Après le remarqué « Pinard de guerre », album sorti en 2021, le duo formé par le scénariste Philippe Pelaez et le dessinateur Francis Porcel récidive avec « Bagnard de guerre » : autre histoire complète. C’est avec plaisir que le lecteur retrouvera leur antihéros tout en verve et dualité : Ferdinand Tirancourt. D’un enfer à l’autre, Tirancourt, encore prisonnier, suscite à nouveau des sentiments forts. Des boueuses tranchées de la Der des ders au soleil du bagne de Guyane, ce personnage à la grande complexité permet aussi aux auteurs d’actualiser un genre narratif : le récit d’évasion.

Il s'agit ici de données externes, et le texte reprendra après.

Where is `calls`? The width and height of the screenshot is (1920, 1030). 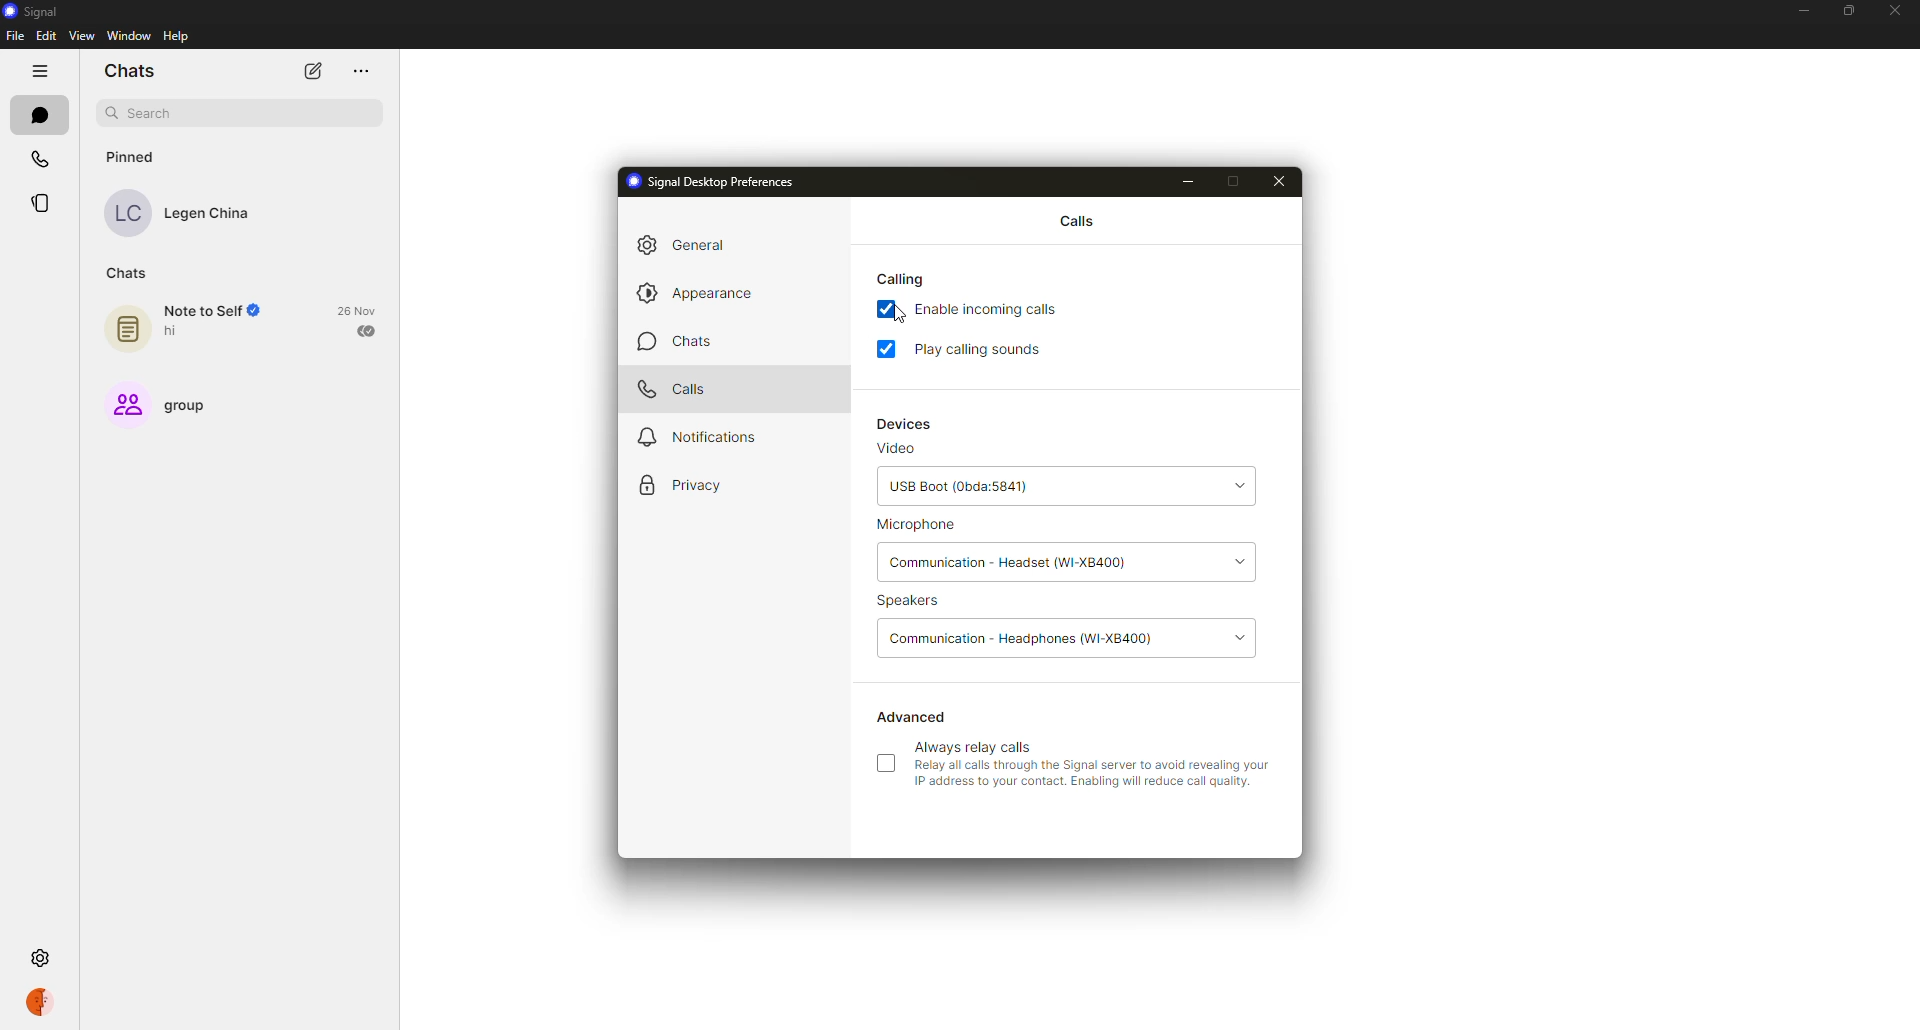 calls is located at coordinates (679, 388).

« Bagnard de guerre » : un titre qui claque, comme un bouchon de liège expulsé d’une bouteille de champagne. Sauf qu’ici, sous le soleil du bagne guyanais, la dive bouteille contient un rhum distillé dans la jungle carcérale, puissant et sauvage. Dans le précédent volume, le lecteur avait connu Tirancourt durant les quatre années de la Grande Guerre, synonyme de compromissions mercantiles, de troufions galvanisés par la piquette, de froid glacial, de torpeur caniculaire, de bombardements, de combats sans merci, du voisinage horrible des cadavres. Ici, sous le soleil sud-américain, seules les pulsions vitales, salvatrices parfois, bestiales aussi, sont toujours de mise.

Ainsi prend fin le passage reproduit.